Take the line containing "The image size is (1000, 541)." and each line after it through the end of the data below, and return them exactly, minus any pictures.

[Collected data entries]
****

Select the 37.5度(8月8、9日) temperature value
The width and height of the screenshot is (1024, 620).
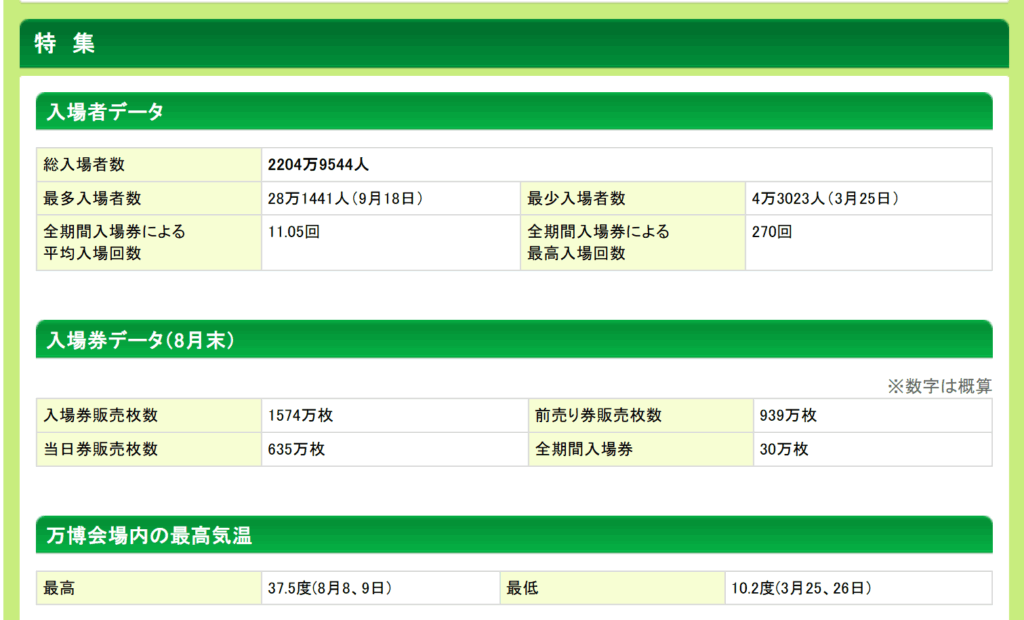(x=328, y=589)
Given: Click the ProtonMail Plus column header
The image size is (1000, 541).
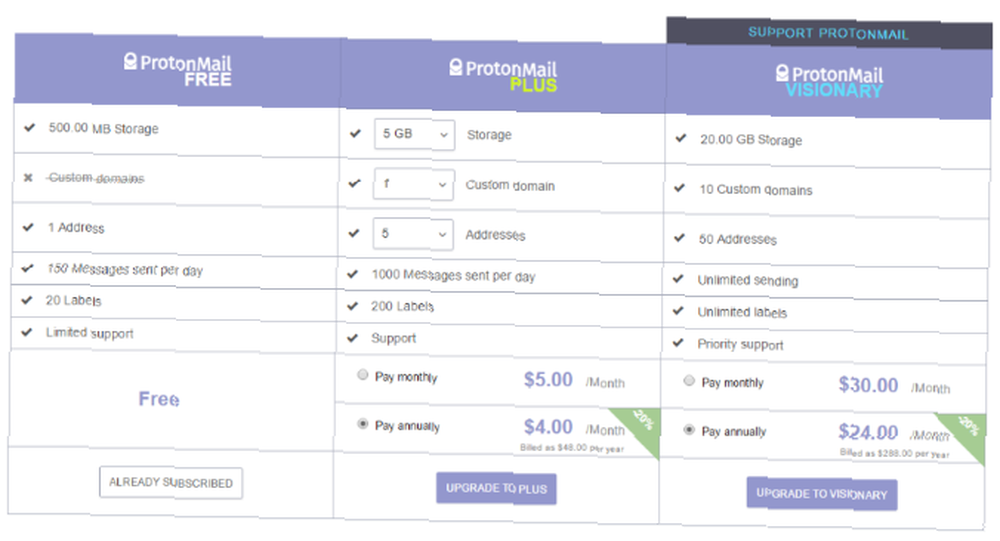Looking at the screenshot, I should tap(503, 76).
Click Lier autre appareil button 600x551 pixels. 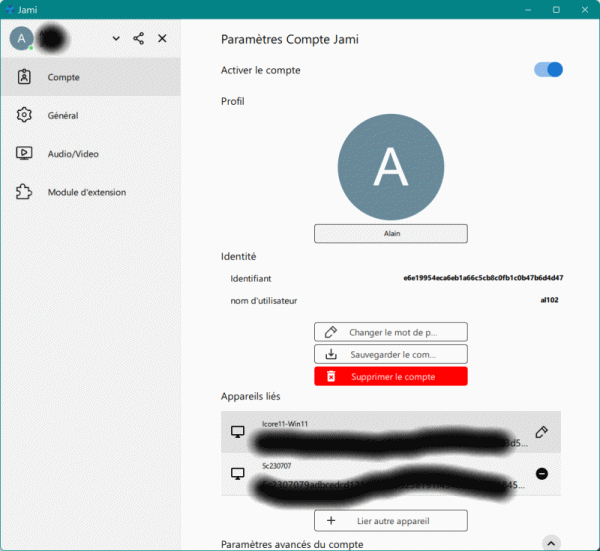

****

EXERCISE OUTPUT:
The image size is (1000, 541).
Looking at the screenshot, I should tap(503, 76).
Click Lier autre appareil button 600x551 pixels. 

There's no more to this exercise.